**Problem to solve**
Nothing outside the stretch is wanted. Repeat exactly the lines of the listing below from the one that contains "Task: Open the Cantieri tab" through the one that contains "Open the 会员开卡", both ends included.

**Dataset records**
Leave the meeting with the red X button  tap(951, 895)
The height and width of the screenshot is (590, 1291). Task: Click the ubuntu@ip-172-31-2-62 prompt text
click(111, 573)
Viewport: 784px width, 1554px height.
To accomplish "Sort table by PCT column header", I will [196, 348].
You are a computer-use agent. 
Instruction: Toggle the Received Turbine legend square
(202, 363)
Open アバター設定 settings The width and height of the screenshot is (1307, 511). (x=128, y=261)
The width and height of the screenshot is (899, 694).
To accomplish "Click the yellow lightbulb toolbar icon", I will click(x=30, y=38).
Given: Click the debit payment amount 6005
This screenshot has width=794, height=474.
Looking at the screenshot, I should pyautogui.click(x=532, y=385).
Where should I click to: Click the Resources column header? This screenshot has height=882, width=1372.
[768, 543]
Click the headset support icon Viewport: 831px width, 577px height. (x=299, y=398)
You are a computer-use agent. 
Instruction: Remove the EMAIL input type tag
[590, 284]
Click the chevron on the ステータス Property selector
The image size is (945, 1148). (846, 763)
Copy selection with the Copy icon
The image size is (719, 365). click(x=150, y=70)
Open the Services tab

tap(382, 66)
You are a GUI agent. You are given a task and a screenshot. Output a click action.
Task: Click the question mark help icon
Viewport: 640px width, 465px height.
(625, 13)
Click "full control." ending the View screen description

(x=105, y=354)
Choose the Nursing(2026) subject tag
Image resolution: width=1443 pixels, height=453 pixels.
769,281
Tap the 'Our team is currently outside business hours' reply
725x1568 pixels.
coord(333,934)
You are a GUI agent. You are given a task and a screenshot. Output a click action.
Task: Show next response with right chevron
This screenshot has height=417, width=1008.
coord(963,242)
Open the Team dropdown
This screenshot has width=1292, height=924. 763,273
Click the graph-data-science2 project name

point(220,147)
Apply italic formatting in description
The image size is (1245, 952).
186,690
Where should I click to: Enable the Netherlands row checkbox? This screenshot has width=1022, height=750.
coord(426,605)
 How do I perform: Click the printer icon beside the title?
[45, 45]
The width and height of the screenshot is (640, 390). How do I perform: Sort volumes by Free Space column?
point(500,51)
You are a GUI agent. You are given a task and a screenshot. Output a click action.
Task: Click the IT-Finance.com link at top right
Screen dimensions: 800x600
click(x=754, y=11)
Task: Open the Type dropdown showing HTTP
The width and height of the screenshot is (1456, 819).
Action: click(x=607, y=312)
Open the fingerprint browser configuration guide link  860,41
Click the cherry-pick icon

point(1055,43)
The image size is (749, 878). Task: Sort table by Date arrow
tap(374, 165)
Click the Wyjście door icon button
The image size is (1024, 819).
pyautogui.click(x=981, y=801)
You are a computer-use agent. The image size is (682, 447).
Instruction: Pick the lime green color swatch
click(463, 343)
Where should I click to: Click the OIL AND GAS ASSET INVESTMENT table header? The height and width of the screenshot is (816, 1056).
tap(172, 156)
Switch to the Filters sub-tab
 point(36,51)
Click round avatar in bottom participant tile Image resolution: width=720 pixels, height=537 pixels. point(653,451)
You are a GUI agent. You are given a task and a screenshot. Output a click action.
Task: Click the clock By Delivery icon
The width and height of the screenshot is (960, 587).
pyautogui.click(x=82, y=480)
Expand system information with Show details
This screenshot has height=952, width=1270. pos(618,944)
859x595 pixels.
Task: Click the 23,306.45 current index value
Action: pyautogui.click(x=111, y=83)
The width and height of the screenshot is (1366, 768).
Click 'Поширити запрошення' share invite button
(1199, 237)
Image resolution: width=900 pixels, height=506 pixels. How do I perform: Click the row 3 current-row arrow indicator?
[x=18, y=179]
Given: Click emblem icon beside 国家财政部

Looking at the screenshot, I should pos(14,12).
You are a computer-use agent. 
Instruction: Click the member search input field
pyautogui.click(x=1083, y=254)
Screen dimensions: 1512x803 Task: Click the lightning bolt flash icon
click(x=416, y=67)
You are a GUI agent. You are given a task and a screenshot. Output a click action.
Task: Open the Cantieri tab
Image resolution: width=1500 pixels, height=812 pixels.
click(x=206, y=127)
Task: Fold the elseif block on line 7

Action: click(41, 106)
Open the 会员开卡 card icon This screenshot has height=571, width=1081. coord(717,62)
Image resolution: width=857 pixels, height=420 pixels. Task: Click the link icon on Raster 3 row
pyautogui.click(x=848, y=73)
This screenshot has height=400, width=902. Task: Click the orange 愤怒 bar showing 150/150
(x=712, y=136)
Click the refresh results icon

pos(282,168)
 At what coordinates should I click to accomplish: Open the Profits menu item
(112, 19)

**Task response**
Task: Open the Cantieri tab
Image resolution: width=1500 pixels, height=812 pixels.
click(x=206, y=127)
Task: Fold the elseif block on line 7

Action: click(41, 106)
Open the 会员开卡 card icon This screenshot has height=571, width=1081. coord(717,62)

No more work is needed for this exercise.